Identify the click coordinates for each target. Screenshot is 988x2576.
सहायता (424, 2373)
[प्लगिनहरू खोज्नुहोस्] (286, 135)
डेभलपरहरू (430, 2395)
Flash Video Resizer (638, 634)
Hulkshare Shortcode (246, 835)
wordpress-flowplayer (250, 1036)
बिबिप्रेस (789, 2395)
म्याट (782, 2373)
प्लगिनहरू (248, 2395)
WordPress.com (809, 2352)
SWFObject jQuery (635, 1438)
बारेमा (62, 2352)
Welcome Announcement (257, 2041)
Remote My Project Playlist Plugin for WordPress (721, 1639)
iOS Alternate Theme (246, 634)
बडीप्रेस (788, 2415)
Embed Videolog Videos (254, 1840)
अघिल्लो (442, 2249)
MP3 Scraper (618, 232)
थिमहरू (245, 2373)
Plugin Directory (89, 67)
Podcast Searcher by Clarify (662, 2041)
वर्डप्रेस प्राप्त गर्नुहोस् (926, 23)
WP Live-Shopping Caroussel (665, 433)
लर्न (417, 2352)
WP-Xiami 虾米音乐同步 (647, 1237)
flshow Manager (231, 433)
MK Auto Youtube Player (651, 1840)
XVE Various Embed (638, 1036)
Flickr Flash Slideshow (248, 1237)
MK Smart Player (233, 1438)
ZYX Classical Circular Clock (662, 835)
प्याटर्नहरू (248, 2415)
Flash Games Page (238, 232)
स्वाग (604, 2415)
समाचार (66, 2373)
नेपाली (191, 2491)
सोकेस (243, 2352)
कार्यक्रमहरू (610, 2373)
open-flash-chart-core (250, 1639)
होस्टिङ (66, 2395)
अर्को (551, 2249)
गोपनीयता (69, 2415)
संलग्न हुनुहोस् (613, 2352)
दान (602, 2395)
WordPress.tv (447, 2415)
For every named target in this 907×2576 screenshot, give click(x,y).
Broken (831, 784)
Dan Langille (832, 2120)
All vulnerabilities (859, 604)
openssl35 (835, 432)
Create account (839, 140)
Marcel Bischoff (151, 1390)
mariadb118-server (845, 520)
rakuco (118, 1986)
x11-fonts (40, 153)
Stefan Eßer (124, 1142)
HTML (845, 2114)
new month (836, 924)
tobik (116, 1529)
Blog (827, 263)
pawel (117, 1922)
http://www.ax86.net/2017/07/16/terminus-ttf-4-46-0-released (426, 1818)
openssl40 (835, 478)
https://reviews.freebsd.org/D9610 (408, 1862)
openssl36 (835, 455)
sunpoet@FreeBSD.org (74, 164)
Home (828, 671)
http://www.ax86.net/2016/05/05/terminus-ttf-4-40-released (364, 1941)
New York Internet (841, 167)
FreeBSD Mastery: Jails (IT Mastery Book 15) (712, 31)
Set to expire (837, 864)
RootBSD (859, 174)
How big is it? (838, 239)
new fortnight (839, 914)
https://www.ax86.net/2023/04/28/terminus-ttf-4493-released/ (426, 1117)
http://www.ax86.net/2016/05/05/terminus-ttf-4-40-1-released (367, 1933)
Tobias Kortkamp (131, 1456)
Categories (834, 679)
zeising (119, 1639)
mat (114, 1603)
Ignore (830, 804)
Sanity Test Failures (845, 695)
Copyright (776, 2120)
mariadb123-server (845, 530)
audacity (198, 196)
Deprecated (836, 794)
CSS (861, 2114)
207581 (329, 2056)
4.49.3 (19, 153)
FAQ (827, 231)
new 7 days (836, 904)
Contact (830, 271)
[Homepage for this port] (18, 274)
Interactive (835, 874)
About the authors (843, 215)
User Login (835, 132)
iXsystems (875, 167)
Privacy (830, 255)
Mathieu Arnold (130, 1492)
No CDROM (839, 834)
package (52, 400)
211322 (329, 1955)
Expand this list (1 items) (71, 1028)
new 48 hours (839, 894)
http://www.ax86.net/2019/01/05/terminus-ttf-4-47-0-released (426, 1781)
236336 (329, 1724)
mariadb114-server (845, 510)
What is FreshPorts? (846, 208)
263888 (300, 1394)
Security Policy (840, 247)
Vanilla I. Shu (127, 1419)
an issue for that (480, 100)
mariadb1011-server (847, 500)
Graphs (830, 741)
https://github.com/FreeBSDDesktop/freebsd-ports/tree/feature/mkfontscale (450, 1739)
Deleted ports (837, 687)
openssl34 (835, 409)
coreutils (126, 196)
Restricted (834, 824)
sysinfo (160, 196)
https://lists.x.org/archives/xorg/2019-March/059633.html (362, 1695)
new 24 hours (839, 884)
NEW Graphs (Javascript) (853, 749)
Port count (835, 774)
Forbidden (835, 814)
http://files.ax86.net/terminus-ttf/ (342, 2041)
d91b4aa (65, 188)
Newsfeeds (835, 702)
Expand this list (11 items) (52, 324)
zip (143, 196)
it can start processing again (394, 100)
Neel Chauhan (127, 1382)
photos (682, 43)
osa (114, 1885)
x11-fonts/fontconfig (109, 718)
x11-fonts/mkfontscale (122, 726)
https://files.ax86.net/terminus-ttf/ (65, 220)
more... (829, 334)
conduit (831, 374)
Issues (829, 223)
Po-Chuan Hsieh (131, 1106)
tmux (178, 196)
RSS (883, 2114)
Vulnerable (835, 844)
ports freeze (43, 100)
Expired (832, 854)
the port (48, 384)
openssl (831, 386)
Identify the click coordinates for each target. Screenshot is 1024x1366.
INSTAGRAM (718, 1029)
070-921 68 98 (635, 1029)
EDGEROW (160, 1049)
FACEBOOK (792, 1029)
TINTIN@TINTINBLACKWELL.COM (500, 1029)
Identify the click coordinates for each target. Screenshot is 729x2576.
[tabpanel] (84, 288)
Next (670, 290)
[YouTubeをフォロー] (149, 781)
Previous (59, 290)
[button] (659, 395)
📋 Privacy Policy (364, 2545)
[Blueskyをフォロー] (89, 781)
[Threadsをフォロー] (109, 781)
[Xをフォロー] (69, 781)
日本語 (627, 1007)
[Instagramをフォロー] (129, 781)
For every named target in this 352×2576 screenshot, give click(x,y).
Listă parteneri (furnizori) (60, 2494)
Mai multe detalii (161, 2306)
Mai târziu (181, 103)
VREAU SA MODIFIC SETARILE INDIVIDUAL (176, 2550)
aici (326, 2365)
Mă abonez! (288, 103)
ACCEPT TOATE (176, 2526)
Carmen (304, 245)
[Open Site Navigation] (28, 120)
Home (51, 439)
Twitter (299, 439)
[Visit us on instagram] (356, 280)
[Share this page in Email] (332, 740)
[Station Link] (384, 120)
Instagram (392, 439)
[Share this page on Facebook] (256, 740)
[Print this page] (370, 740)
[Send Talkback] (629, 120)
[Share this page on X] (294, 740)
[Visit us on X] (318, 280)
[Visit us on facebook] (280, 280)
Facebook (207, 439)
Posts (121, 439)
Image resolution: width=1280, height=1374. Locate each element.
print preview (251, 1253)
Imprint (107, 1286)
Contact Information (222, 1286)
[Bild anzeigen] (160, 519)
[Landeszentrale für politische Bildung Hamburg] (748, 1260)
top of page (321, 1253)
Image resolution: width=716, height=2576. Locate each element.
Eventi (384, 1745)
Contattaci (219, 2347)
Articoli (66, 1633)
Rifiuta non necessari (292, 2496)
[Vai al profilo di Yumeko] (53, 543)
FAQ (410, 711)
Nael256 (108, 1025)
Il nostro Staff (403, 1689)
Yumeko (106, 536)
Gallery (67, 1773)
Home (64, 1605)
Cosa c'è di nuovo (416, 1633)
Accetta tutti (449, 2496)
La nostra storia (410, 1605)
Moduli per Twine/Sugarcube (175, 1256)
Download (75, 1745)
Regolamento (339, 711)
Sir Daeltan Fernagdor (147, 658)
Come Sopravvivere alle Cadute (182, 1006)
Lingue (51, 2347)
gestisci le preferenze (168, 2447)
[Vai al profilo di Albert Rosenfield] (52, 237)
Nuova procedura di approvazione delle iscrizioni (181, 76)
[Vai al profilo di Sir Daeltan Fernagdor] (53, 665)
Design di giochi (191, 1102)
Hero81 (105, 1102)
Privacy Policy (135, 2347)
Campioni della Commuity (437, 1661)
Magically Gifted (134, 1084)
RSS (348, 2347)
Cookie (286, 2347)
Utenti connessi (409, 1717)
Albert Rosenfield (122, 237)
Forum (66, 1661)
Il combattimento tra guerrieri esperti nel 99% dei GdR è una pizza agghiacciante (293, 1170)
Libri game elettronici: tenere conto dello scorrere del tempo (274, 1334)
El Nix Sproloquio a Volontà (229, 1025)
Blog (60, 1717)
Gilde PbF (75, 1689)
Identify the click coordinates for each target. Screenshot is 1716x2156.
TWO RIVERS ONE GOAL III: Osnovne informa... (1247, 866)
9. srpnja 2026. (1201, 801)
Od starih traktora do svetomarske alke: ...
◆ ◆ ◆
In the listing above, find the line with "[Vai al profilo di Yumeko] (53, 543)" and the line with "Regolamento (339, 711)", then print exactly those lines and every line between them.

#### [OUTPUT BELOW]
[Vai al profilo di Yumeko] (53, 543)
FAQ (410, 711)
Nael256 (108, 1025)
Il nostro Staff (403, 1689)
Yumeko (106, 536)
Gallery (67, 1773)
Home (64, 1605)
Cosa c'è di nuovo (416, 1633)
Accetta tutti (449, 2496)
La nostra storia (410, 1605)
Moduli per Twine/Sugarcube (175, 1256)
Download (75, 1745)
Regolamento (339, 711)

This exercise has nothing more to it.